Fasha mendengus untuk kedua kalinya mendengar omelan itu. Meski ada benarnya juga. Tapi sungguh, ia merasa aneh.
"Aneh gak sih? Di luar negeri aja pada pakek nama. Bahkan ke ortu sendiri."
Ia langsung ditoyor oleh Dina gara-gara mengatakan itu lalu tertawa sendiri. Ini namanya 'ngeyel'. Ia tak bermaksud begitu sih. Hanya masih merasa aneh saja. Karena memanggil Pandu dengan embel-embel itu pasti bukan dirinya. Meski mungkin Pandu juga tak begitu masalah kalau seandainya ia mengubah nama panggilan.
"Beda usia lo sama Bang Pandu itu lumayan jauh tauk. Ya lo jangan nurutin emak gue juga sih. Emak gur juga gak sopan, manggilin bokap gue dengan sebutan War-Wir!"

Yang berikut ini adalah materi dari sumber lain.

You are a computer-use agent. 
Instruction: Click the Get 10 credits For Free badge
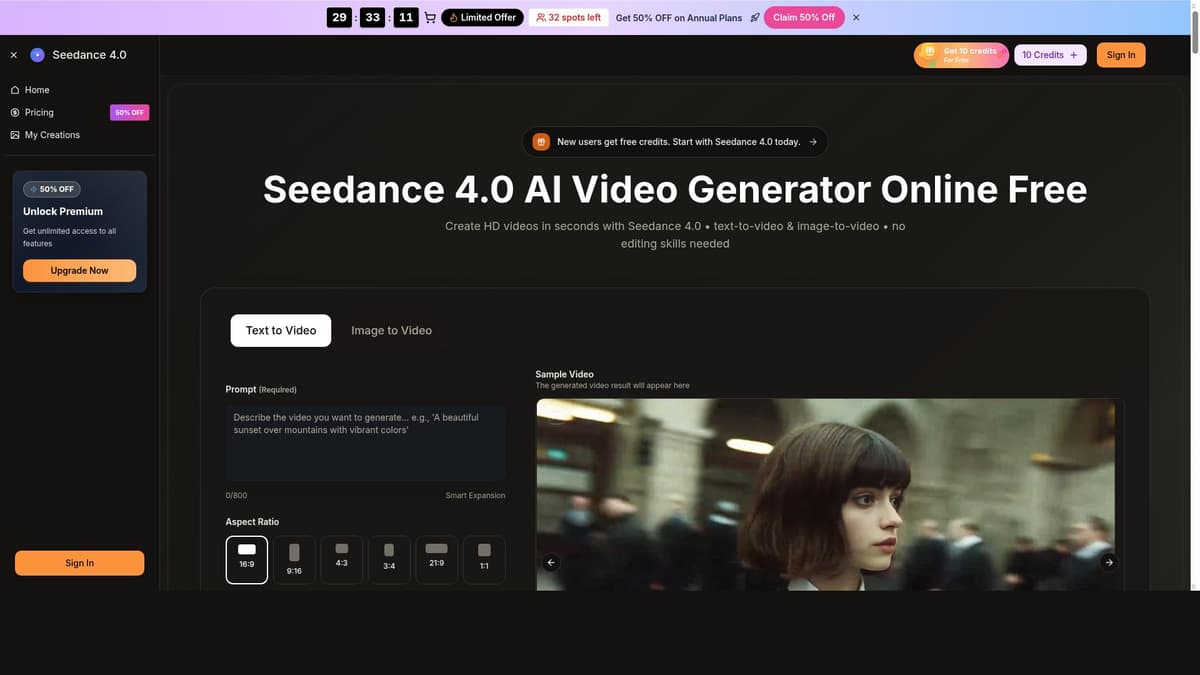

Fasha terpingkal hari itu. Lalu ia mendengar celotehan bagaimana Tantenya memanggil suaminya yang tidak ada manisnya sama sekali. Fasha juga tahu kalau Om Wira memang lebih tua dibandingkan Tante Aisha. Dari dulu tak pernah berpikir kalau panggilan nama itu terasa aneh. Ia justru baru menyadari saat Dina mengungkit hal itu. Kalau dipikir-pikir ya memang benar. Kalau Tantenya yang lain, misalnya Bunda. Bunda jelas memanggil Om Fadlan dengan sebutan kakak karena memang lebih tua. Kalau Tante Airin menurutnya sih yaa manis lah. Memanggil suami dengan sebutan Abi meski Fasha tak tahu apa kepanjangan dari panggilan itu, menurutnya itu adalah panggilan yang baik. Tapi omong-omong bukan hanya Tante Aisha yang tidak sopan tapi ibunya sendiri juga. Hahaha. Setahunya ayahnya kan lebih tua dibandingkan dengan ibunya. Ibunya memanggil Om Fadlan dengan sebutan Abang tapi memanggil suaminya sendiri dengan sebutan nama. Fasha geleng-geleng kepala. Jangan salahkan dirinya kalau begini ya? Hahaha.
Asha! Kumpul yuk!
Nastiti, salah satu geng sosialitanya menghubungi lewat pesan. Berhubung ia tak jadi menemui Pandu, ia akhirnya kembali memutar ke arah lain. Nastiti sudah mengirim lokasi keberadaan. Mereka sering berkumpul secara dadakan. Hal biasa memang.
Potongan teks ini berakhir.